Author: Hargun Kaur
In my formal introduction to the study of literature, I learned of the Hero’s Journey—a cycle of archetypal events in stories and cinema that follow the protagonist’s arc. From what I recall, this structure is seen most frequently in fantastical worlds. Where enemies and allies exhibit extreme traits; warm, soft, and light hues grade our screens to characterize the good, and the opposite, cold, sharp, and dark hues signify the bad. This narrative framework is still applicable to the real world where the colours are often mixed, and the lines are sometimes blurred.
I answered my call to adventure when I enrolled as an undergraduate student at the University of Toronto (UofT). Unbeknownst to me at the time, I would meet many mentor figures and cross a myriad of thresholds. One such threshold was my work-study position at the Reach Alliance, and in alignment with the motif, this would make my supervisor the threshold guardian. As in any good relationship, professional or personal, I could only last if I communicated clearly and consistently. I had to ask myself what I wanted out of this experience.

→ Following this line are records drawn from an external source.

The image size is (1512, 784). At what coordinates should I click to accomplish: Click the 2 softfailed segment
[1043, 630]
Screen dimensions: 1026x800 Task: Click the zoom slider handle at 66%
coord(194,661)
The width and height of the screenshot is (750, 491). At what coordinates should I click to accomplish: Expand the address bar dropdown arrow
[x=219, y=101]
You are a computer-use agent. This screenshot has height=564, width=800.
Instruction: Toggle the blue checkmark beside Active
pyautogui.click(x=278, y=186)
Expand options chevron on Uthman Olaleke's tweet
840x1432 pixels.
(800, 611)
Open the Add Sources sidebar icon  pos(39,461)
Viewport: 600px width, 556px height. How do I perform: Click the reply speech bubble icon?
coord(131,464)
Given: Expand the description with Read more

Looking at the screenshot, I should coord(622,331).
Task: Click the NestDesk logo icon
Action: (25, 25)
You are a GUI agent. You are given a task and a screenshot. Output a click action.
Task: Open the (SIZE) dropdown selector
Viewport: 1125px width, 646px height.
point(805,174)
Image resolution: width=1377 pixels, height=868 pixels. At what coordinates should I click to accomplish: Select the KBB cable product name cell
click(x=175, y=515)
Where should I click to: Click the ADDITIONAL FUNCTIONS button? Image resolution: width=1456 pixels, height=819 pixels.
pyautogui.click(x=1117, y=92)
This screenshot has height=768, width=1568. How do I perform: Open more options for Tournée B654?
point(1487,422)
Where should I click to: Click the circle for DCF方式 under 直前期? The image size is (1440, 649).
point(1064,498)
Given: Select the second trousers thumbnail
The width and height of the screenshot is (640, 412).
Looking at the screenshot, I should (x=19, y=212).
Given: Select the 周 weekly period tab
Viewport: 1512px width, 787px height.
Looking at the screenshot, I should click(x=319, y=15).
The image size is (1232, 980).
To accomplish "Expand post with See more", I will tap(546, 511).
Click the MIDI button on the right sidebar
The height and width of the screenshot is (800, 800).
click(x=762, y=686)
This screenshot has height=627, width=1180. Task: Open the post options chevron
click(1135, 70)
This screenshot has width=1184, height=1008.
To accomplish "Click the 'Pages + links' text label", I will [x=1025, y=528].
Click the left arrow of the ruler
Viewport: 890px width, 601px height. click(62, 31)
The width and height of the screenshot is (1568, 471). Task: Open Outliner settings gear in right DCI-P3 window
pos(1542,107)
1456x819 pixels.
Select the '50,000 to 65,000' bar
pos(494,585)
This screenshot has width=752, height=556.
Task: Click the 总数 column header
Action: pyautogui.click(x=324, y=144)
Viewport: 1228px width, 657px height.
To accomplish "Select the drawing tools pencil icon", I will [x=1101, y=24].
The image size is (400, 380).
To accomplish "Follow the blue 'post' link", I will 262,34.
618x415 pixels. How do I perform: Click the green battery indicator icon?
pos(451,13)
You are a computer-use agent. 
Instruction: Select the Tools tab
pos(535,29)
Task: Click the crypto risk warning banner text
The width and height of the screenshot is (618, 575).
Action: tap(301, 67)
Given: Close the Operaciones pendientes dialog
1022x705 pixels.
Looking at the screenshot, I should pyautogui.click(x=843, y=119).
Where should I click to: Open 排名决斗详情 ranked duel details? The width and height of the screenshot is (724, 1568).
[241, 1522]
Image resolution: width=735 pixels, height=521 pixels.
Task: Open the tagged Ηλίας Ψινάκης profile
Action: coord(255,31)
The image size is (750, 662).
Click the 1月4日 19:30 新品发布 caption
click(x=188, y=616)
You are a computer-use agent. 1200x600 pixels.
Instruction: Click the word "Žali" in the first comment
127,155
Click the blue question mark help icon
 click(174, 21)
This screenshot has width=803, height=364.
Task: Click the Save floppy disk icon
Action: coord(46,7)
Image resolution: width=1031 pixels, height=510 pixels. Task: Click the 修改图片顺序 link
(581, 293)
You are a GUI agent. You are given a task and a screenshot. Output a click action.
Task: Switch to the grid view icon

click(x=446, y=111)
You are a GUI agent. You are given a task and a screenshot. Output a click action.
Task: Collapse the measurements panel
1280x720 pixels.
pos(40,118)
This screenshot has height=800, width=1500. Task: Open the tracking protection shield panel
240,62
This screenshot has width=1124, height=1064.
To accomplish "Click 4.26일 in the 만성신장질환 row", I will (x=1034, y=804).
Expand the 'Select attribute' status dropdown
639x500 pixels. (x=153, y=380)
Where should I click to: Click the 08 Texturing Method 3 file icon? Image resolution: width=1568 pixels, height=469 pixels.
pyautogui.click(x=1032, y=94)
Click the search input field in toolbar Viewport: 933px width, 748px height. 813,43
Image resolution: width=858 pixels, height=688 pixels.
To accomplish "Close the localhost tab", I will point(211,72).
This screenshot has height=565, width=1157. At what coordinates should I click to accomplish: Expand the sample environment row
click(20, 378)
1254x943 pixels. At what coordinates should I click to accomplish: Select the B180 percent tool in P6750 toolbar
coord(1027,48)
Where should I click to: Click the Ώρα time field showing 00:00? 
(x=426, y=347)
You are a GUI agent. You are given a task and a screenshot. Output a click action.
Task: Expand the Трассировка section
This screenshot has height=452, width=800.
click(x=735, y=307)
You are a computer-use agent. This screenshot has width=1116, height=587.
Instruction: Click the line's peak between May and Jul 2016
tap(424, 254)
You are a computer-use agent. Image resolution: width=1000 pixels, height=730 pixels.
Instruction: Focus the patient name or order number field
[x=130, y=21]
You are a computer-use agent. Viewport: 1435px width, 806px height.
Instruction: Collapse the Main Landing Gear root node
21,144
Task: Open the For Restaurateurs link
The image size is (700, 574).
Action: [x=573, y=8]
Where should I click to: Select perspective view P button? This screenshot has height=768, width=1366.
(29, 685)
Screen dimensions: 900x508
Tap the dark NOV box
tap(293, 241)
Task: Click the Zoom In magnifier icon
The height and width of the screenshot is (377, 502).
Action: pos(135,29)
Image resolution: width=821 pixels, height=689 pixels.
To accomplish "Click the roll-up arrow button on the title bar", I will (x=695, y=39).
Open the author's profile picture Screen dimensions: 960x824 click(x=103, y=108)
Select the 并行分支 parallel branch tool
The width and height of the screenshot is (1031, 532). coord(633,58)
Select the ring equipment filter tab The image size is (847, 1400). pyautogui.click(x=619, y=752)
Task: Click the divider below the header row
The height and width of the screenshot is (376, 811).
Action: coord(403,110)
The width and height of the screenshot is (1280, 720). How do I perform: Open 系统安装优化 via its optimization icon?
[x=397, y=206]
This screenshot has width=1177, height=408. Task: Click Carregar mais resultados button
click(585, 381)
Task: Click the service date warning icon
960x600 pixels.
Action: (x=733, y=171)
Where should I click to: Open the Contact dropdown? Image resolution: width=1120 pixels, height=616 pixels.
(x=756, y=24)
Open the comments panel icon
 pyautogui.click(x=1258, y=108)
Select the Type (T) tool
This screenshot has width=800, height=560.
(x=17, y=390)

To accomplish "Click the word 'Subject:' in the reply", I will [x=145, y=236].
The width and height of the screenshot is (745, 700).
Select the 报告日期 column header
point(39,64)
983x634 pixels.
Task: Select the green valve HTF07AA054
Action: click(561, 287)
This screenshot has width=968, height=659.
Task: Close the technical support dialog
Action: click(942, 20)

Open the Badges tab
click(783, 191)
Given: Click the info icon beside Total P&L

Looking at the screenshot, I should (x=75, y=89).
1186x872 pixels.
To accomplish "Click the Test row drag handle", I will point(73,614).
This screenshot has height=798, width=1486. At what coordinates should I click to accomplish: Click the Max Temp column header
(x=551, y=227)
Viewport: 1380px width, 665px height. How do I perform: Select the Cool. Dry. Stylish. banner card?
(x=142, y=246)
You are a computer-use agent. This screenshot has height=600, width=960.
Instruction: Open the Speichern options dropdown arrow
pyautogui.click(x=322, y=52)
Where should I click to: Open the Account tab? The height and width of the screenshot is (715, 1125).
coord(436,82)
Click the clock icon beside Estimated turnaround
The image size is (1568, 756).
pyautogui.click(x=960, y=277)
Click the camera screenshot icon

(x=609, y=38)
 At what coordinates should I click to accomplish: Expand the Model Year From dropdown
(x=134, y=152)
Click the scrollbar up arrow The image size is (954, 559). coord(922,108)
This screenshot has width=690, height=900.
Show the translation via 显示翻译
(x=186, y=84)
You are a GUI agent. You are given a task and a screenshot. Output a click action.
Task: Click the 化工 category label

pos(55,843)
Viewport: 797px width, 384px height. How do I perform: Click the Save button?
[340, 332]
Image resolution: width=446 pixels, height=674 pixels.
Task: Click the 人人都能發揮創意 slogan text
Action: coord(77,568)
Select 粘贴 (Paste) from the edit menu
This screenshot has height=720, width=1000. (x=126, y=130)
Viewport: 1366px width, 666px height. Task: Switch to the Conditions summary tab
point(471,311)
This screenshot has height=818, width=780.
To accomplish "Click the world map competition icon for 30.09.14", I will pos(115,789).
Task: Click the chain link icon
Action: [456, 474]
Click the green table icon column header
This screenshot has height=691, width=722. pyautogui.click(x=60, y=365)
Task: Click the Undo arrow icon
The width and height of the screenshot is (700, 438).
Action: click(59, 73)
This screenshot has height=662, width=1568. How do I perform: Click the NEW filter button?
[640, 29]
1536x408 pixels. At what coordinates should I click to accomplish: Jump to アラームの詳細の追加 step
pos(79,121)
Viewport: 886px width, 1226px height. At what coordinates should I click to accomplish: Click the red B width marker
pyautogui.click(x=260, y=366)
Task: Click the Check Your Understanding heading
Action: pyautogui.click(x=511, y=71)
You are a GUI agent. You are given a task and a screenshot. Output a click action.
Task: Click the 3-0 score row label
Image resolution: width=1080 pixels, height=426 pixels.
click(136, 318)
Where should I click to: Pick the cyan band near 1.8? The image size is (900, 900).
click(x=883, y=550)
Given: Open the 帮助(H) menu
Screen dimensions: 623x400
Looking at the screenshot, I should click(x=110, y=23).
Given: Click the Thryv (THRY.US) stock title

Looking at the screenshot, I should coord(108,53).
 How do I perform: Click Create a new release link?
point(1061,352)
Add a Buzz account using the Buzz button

Around the time I joined Reach, I was trying to find my place in a discipline of study, trying to bridge the gap between what I was learning and the causes I was passionate about. If I were to explicitly label the steps of the monomyth, the leadership team would be the allies here and time management would be the ultimate enemy that tried and tested me every week.
While exploring that initial thought, I sought to first understand the work Reach does. The threshold guardian (now ally) and I discussed select case studies (The Implications of Self-Directed Home Care in Ontario, Digital Upskilling in a Conflict Zone: Guadalajara, Mexico, and Cash Transfers in Palestine: Building Blocks of Social Protection) in preparation for the big battle. I chose this set of research because I had little knowledge about the interventions discussed in it.
In hindsight, the supreme ordeal and the enemy were closely tied. It was a battle all students eventually face, trying to balance several commitments, life, and the pressing challenges of adulthood. Fortunately for me, the approach to the innermost cave of self-reflection was not physically dangerous, it was simply confrontational.
Our discussion sessions emphasized the role of executive policies in inciting or inhibiting meaningful impact within communities. What might patient autonomy look like in a reimagined health care system? How do we create resilient social programs that can withstand the test of time and resource exhaustion? These were the critical questions. The essence of Reach: investigating what works where, why in that context, and how its insights can better inform policy and program development elsewhere.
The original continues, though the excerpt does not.